PEOPLE are being asked for their views on a major shake-up of care which could see the downgrading of maternity and A&E units at a major Hampshire hospital.

Health bosses are considering centralising some consultant-led services in a new emergency hospital north of the city which would take some services from the Royal Hampshire County Hospital in Winchester.

Hampshire Hospitals NHS Trust (HHFT), which now runs the RHCH, Andover War Memorial Hospital and Basingstoke and North Hampshire Hospital, has been drawing up plans since October 2011.

They argue changes are needed to keep services safe and financially viable in the future.

Mary Edwards, chief executive of HHFT, said: “Clinical evidence shows that some aspects of hospital services will need to be centralised in one place.

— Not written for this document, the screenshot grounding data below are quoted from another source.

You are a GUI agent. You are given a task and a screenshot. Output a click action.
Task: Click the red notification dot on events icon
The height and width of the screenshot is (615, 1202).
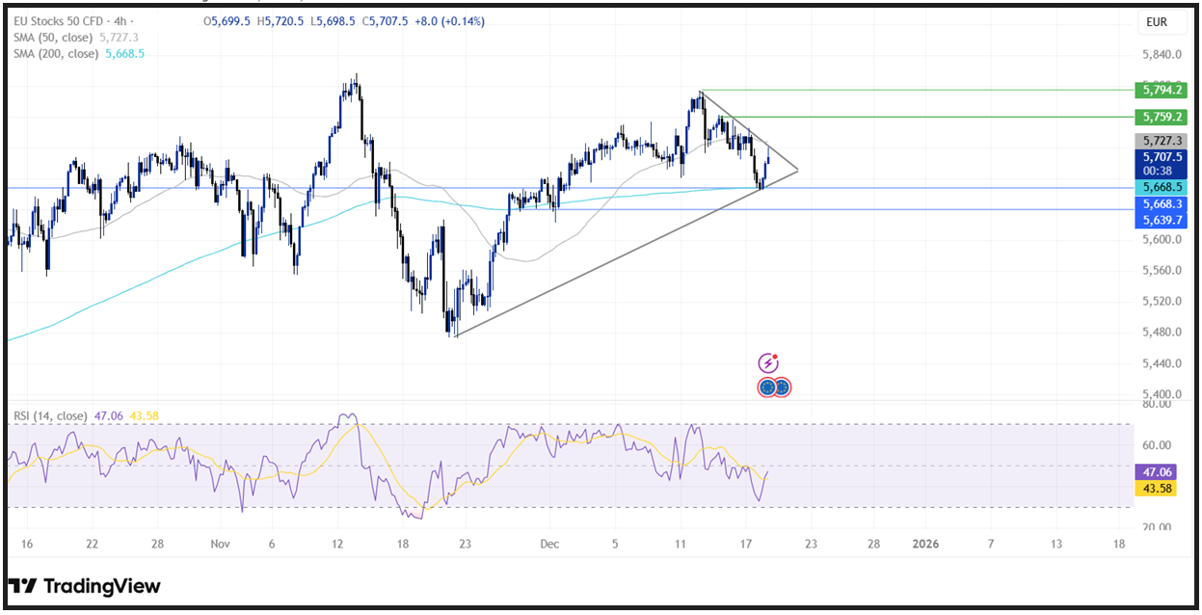tap(774, 356)

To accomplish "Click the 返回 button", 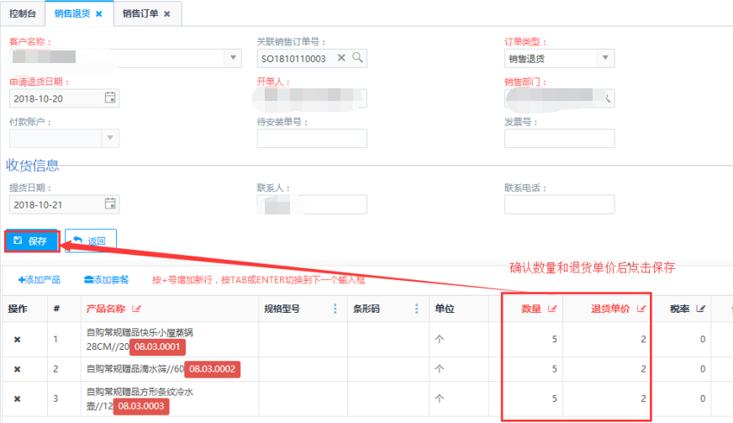I will tap(90, 241).
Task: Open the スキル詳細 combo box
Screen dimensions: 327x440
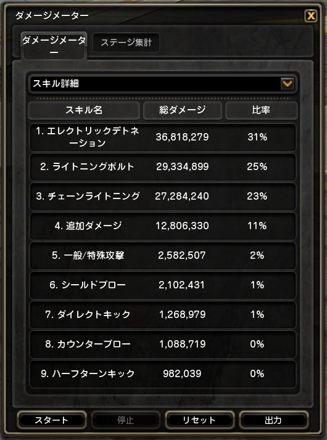Action: tap(162, 84)
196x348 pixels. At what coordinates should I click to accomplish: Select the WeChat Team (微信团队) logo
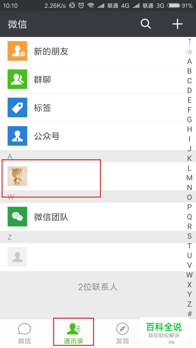tap(17, 217)
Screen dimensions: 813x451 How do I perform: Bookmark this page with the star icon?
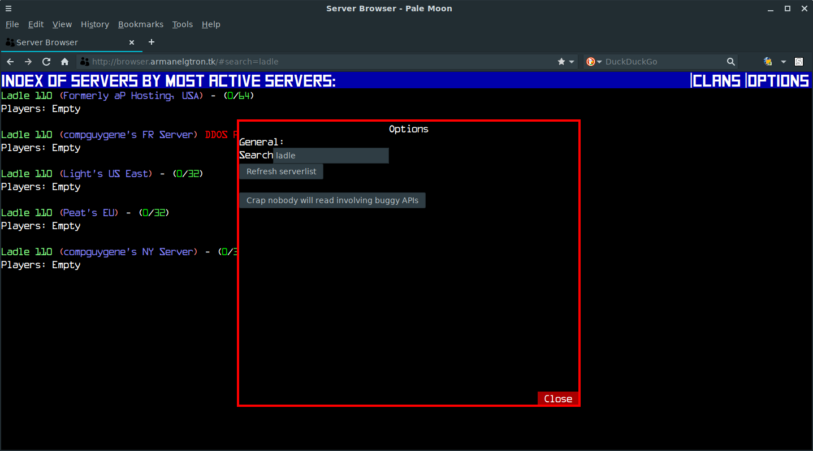(561, 62)
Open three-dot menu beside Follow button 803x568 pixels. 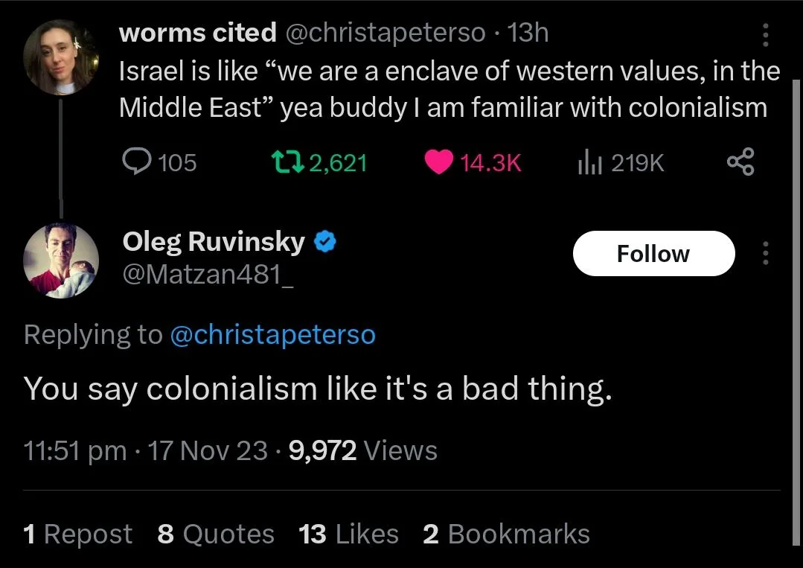pyautogui.click(x=766, y=253)
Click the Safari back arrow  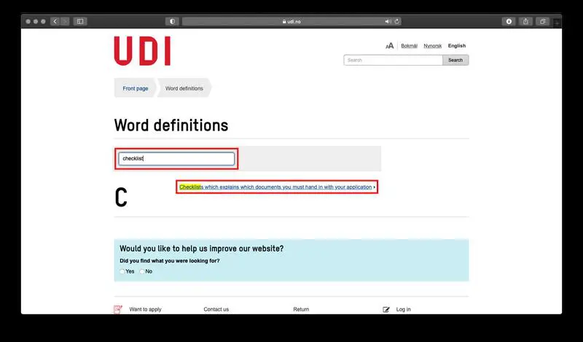(55, 21)
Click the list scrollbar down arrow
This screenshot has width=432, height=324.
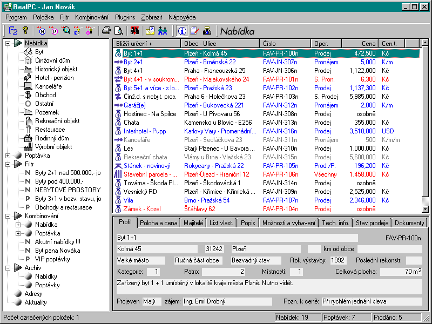(x=425, y=210)
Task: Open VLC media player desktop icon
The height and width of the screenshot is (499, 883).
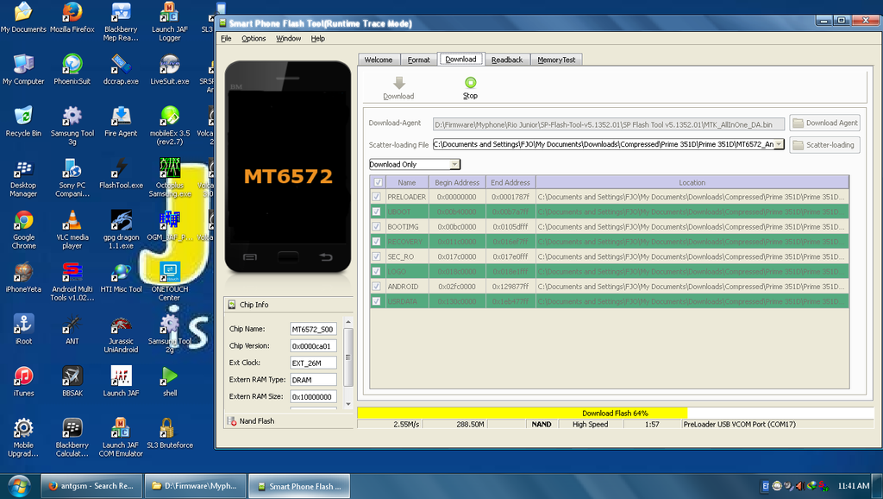Action: (x=72, y=221)
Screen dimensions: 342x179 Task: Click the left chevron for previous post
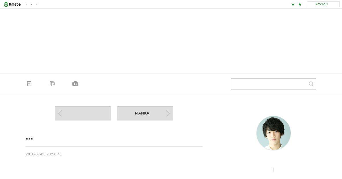pyautogui.click(x=60, y=113)
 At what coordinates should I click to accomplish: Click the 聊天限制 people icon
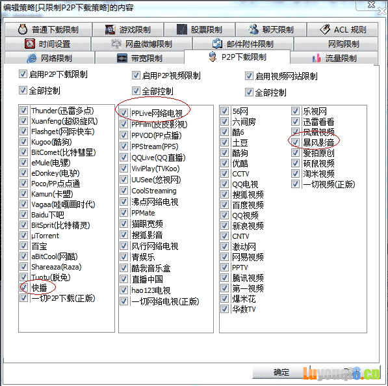(x=253, y=29)
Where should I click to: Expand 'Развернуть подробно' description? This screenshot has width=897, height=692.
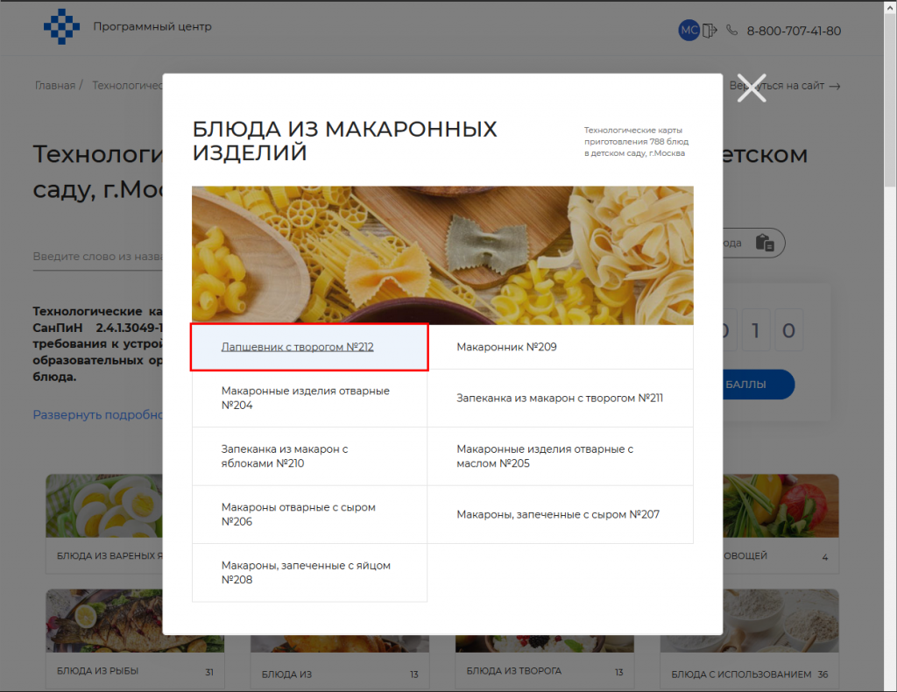[x=98, y=414]
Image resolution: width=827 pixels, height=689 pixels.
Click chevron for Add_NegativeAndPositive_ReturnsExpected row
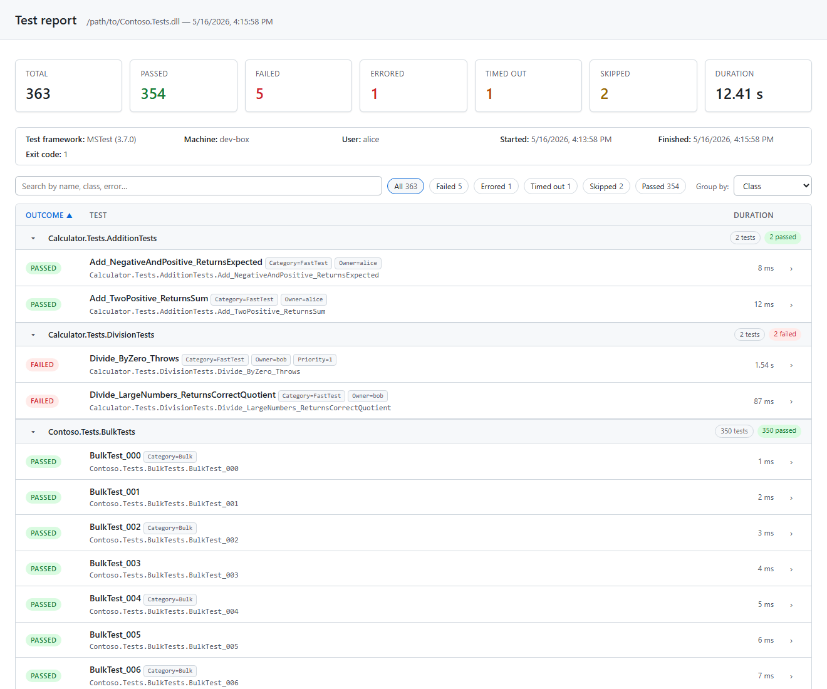(791, 269)
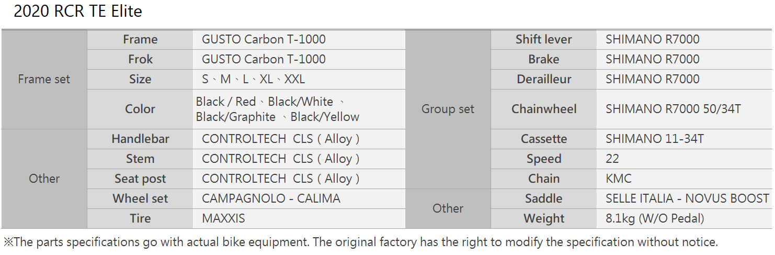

“We are asking people what matters to them about hospital services to help shape plans for how services will be delivered in future.”

The new hospital would have consultants on site 24-hours a day, seven days a week and access to specialist equipment.

As previously reported, clinicians have proposed centralising consultant-led maternity care, specialist baby care, in-patient children’s care and “blue light” emergencies such as heart attacks and major trauma.

But this would leave Winchester with a midwife-led maternity unit for natural births only and walk-in unit for less serious A&E cases.

At present, about 3,000 women per year give birth at the RHCH which has the full range of obstetricians, paediatricians, anaesthetists and midwives.

Now local people are being asked what is impor tant to them under in five different scenarios, including giving birth and emergency care. Questionnaires are available on the trust website

Mindy Noble, chair of the Maternity Services liaison Committee and a National Childbirth Trust (NCT) counsellor, said she felt uncomfortable centralising maternity care in the emergency hospital as it was a natural process.

Mrs Noble predicted less than 500 women would choose to give birth in a standalone midwife-led maternity centre at the RHCH.

“A lot of women are looking for safety and reassurance that there will be an obstetrician to give medical help if needed. You can’t have an epidural or Caesarean-section in a midwife-led unit.”

Winchester and Chandler’s Ford MP, Steve Brine, has previously called for the RHCH to keep the full range of maternity services and emergency care.

But now the Tory MP says “some compromises” may be needed.

He said: “My aspirations for health services locally haven’t changed, I want safe and sustainable services that command the confidence of those who use them and the clinicians who work in them.”

The initial consultation ends on November 30.